In 1962 he became the secretary and later the chief of staff of Prince Albert, président of the Belgian Office of Foreign Commerce. In this capacity he participated in the organisation of 65 foreign commercial missions. He was also the main initiator of the Prince's activities in favour of the environment and the architectural heritage.

He also participated actively in the civic education of Prince Philippe, the present king.

==King Baudouin Foundation==
When Baudouin I (1930–1993) celebrated his 25th anniversary as King of the Belgians, he did not wish to receive a personal gift to mark his jubilee. So it was that the idea of a 'lasting memorial' was born. King Baudouin was very much interested in social problems, had a strong sense of justice and was concerned that society should be harmonious. A Foundation was therefore established to mark his jubilee that would make efforts to ensure better living conditions for the population. The King Baudouin Foundation, an independent public benefit foundation, came into being on 31 March 1976.

Didisheim was one of its co-founders and headed it as its CEO until 1996 and as its president (1996–2001).

This is a quote from La Dernière Heure (31 July 2008):

Pendant vingt-quatre ans il fut le conseiller puis le chef de cabinet du prince Albert. Il a aussi très bien connu le roi Baudouin : "En 1976, le Roi m'a demandé : "Pourriez-vous cumuler le travail que vous faites auprès de mon frère avec la gestion d'une fondation que l'on va créer pour moi?" Michel Didisheim est devenu secrétaire général de la Fondation Roi Baudouin, avant d'en être l'administrateur-délégué puis, jusqu'en 2001, le président. "Je voyais régulièrement le roi Baudouin. Nous avons beaucoup marché ensemble dans le parc de Laeken. Mais je ne peux pas prétendre, pour autant, que nous étions intimes. Très peu de gens étaient des intimes du Roi."
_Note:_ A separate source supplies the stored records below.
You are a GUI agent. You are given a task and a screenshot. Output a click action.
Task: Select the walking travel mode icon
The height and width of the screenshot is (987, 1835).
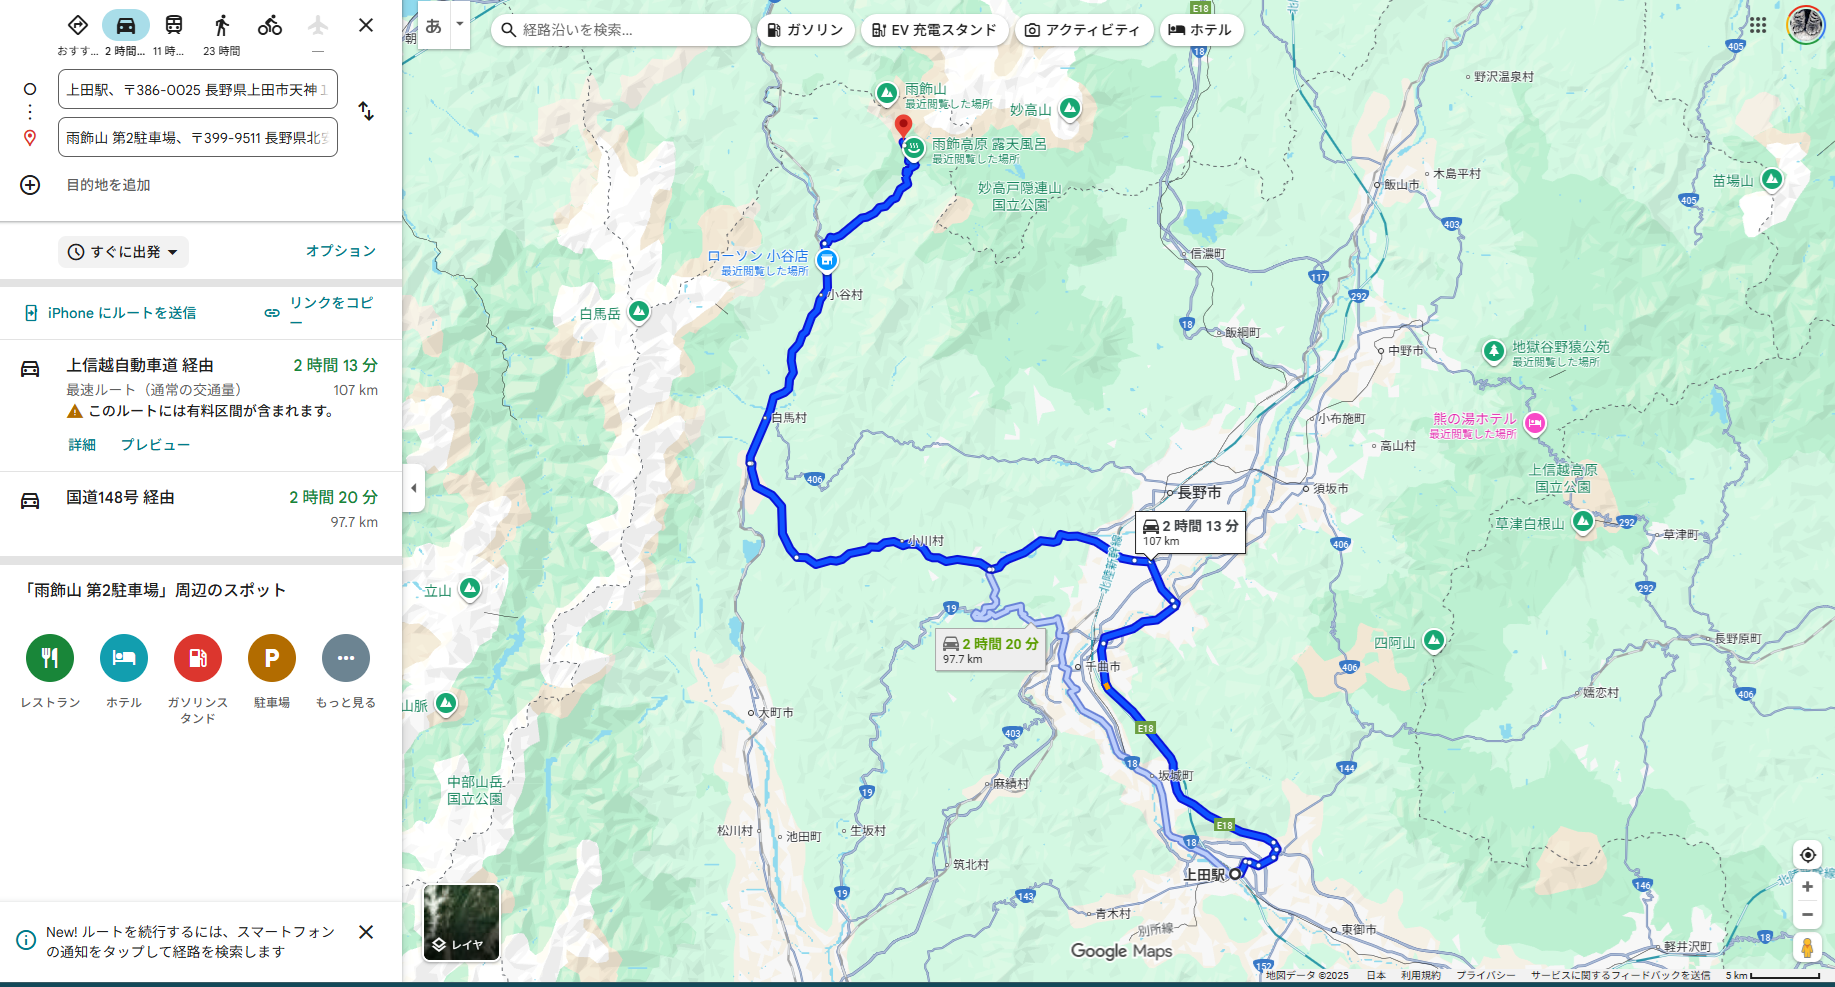[x=222, y=25]
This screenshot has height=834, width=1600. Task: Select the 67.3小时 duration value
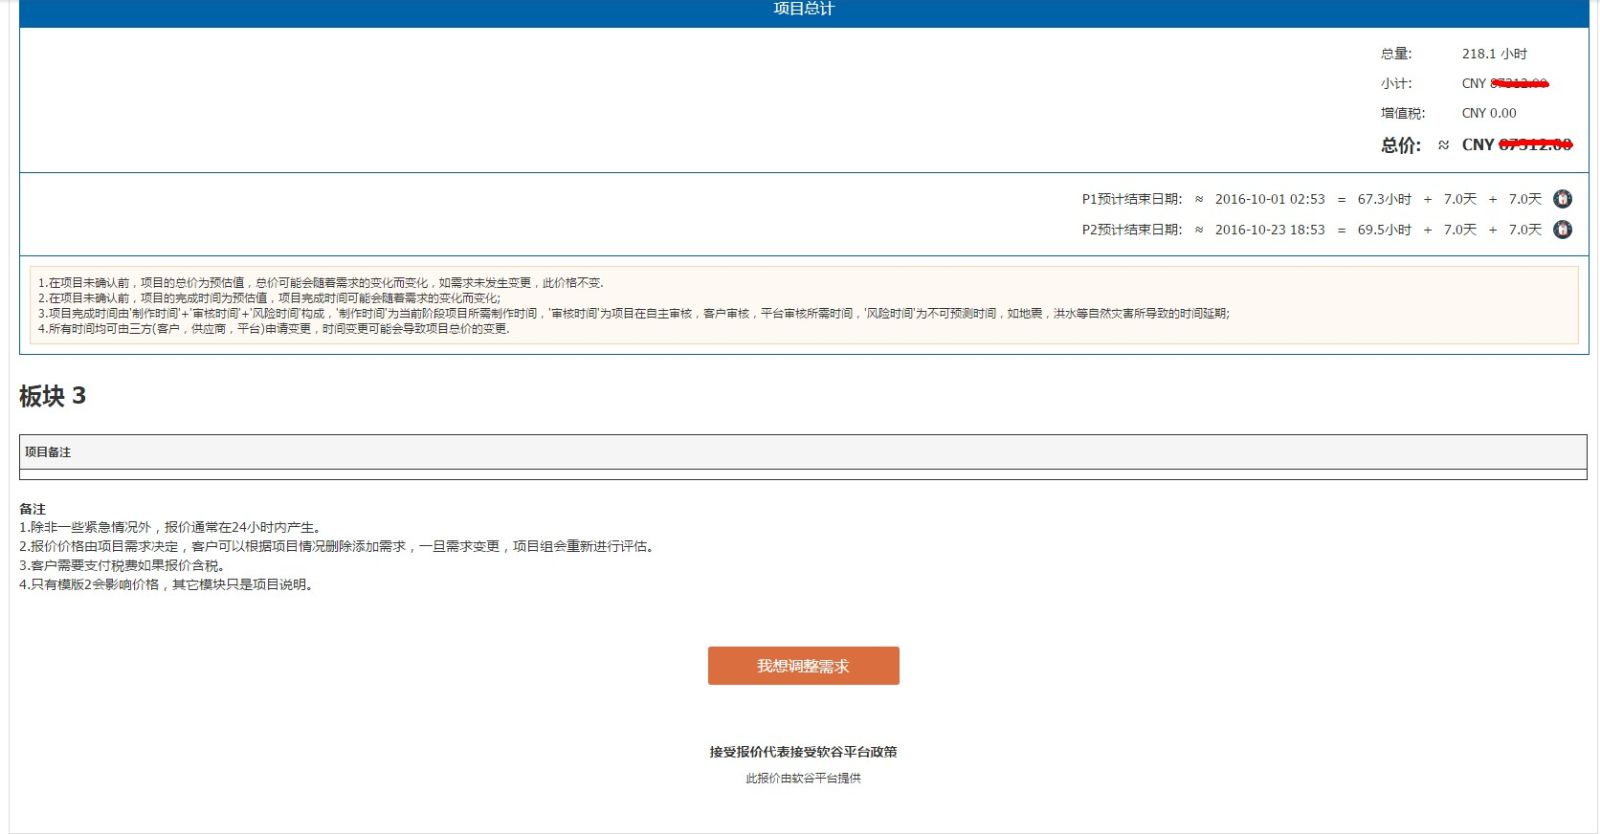tap(1384, 199)
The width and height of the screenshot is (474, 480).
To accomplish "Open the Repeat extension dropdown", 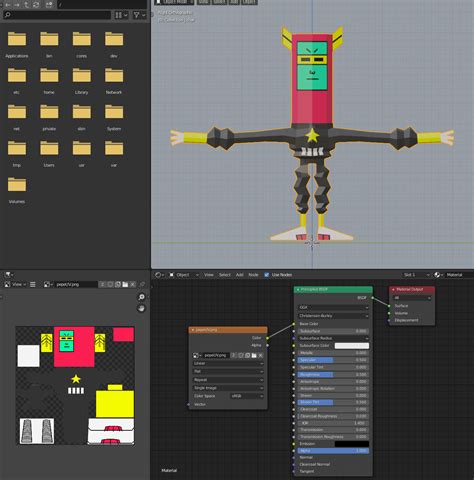I will (228, 380).
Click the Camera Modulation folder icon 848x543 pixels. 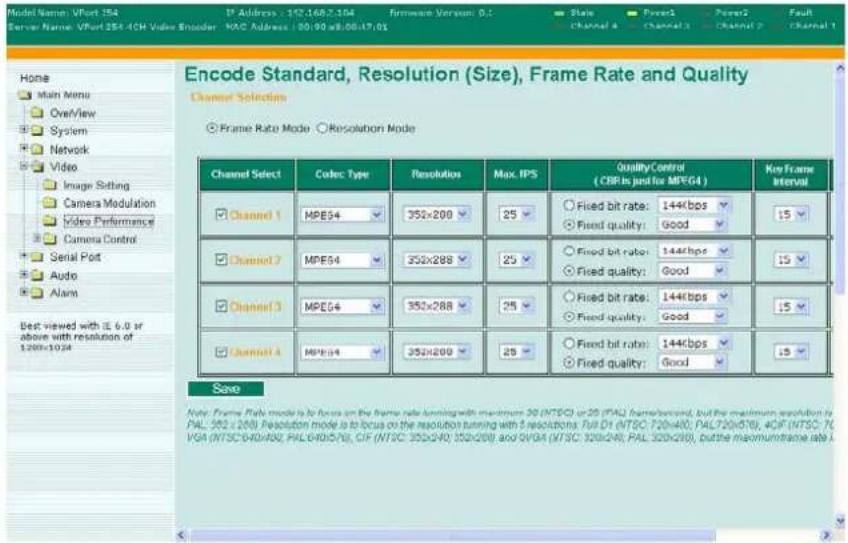(x=50, y=203)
(For twenty-four years he was the counselor and then chief of staff to Prince Albert. He also knew King Baudouin very well: "In 1976, the King asked me: "Could you combine the work you do for my brother with managing a foundation that is being created for me?" Michel Didisheim became secretary general of the King Baudouin Foundation, later being its managing director and, until 2001, its president. "I saw King Baudouin regularly. We walked a lot together in the Laeken park. But I cannot pretend, however, that we were intimate. Very few people were close friends of the King.")

==Associations==
In 1967, with the support of Prince Albert, Didisheim and a few friends founded the association Quartier des Arts with the objective of enhancing the administrative and cultural heart of the Belgian capital. He was its first president and remained member of the board until 2011.

On 25 September 1971 he was a co-founder of Inter Environnement – Bond Beter Leefmilieu, together with Dominique de Wasseige, Mark Dubrulle, Pierre Dulieu, Jan Tanghe and Baudouin du Bus de Warnaffe. He was its first president.

He was also a member of B Plus, an action group promoting Belgian unity and federalism.

Didisheim is an Honorary Member of the Brussels EU Chapter of the Club of Rome, a non-profit organisation, independent of political, ideological or religious interests. Its essential mission is "to act as a global catalyst for change through the identification and analysis of the crucial problems facing humanity and the communication of such problems to the most important public and private decision makers as well as to the general public."

From 1977 to 1981 he was a lecturer at the 'Université catholique de Louvain', where he created and animated a seminar devoted to the environment. At the College of Europe in Bruges he also created a program devoted to the environment. The Belgian government appointed him as president of the High School of architecture and visual arts La Cambre in Brussels. He was also made a member of the Royal Commission for monuments and sites.

==Honours==

The coat of arms granted to Michel Didisheim and his male-line descendants.

Didisheim received numerous awards and honours including (in 1996) the Medal of Honour from Europa Nostra, the pan-European Federation for Cultural Heritage, for his dedicated and tireless leadership of heritage conservation, which has served not only to motivate public support in Belgium, but also to act as an inspiration more widely in Europe.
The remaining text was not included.